Archiving 546 press releases to the Wayback Machine, crawling 5 websites to WACZ format (4 archived), and validating archives with custom QA tooling-all through natural language instructions.
This article documents two days working with Mima, my agentic AI assistant, on digital preservation tasks. Each presented different challenges; what unites them is the exploratory nature of the work - I didn't know the exact approach needed until we hit the obstacles.
TL;DR - Key outcomes:
This post walks through three tasks: (1) Wayback archiving, (2) WACZ crawling, and (3) QA + recrawl iteration.
Method note: how this was written
These posts are built around what Mima reports having done. The narrative is Mima's account, checked where it mattered (spot-checks, QA, verification). Memory is Mima's biggest weakness - context can be lost between turns, and when drafting this article it hallucinated acronym expansions (CPIA, BBHSCA, etc.) despite having written correct metadata earlier. So what you're reading is Mima's reported account, with human review and corrections.
Figure 1: Mima acknowledging the acronym hallucination and adding it as a limitation in the blog post.
This experiment was conducted on personal equipment using only publicly accessible archive content. No ICAEW credentials, internal systems, or confidential data were involved. See the Limitations section for full details.
The Chartered Institute of Taxation (CIOT) publishes press releases at tax.org.uk. I wanted to ensure these were preserved in the Internet Archive's Wayback Machine-a straightforward task in principle, but one that revealed interesting technical challenges.
The standard approach is simple: POST each URL to https://web.archive.org/save/{url}. Mima wrote a script to iterate through the 546 URLs. Initial results looked promising-most succeeded-but 35 URLs consistently returned HTTP 520 errors.
HTTP 520 is a Cloudflare-specific status code indicating the origin server returned an unexpected response. The Wayback Machine's archiving bot was being blocked.
After investigating, Mima determined that Cloudflare was filtering requests based on headers. The solution was to make the save requests appear browser-like:
headers = {
"User-Agent": "Mozilla/5.0 (Windows NT 10.0; Win64; x64) AppleWebKit/537.36...",
"Accept": "text/html,application/xhtml+xml,application/xml;q=0.9,image/webp,*/*;q=0.8",
"Accept-Language": "en-GB,en;q=0.9",
"Referer": "https://www.tax.org.uk/"
}
response = requests.post(
f"https://web.archive.org/save/{url}",
headers=headers,
timeout=120
)
With browser-like headers, all 35 previously-failing URLs archived successfully.

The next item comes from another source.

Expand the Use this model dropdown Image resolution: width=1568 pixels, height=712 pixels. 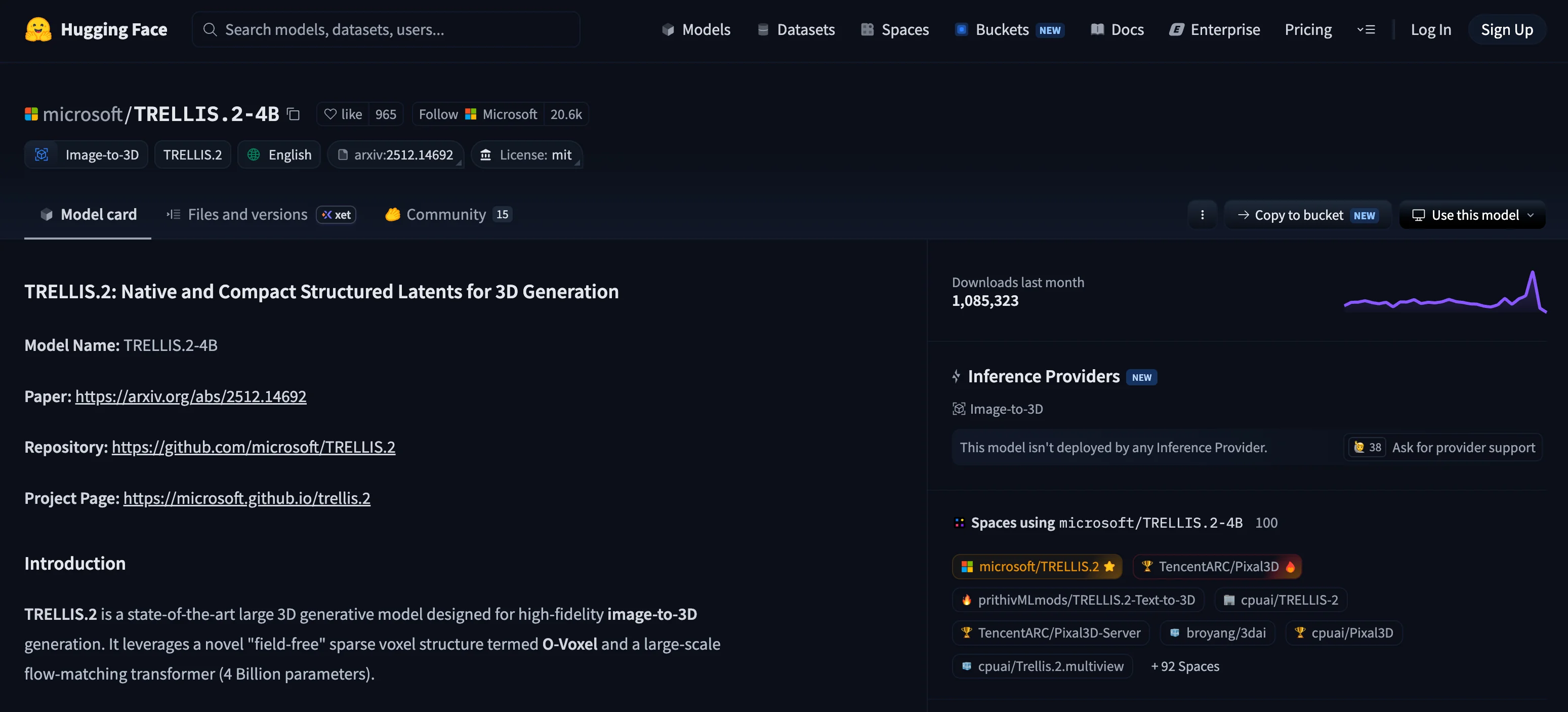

Rather than checking each URL individually, Mima used the Wayback Machine's CDX API to verify the entire collection:
https://web.archive.org/cdx/search/cdx?url=www.tax.org.uk/*&output=json
This returned 60,775 archived snapshots for the tax.org.uk domain. Cross-referencing against our 546 URLs confirmed complete coverage.
| Metric | Count |
|---|---|
| Total URLs | 546 |
| Already in Wayback (pre-existing) | 384 |
| Archived in this session | 165 |
| Failed | 0 |
(Counts differ slightly due to redirects and URL normalisation.)
The script respected Internet Archive's rate limits (no bulk hammering). The entire process - including the Cloudflare troubleshooting - took approximately 2 hours.
I spot-checked a sample of ~25 archived URLs and confirmed the archiving had been completed as reported.
Archive five UK accountancy association websites to WACZ format with full-text indexing, suitable for offline access and long-term preservation.
Target sites:
Five sites were in scope; four were successfully archived and ingested into Preservica.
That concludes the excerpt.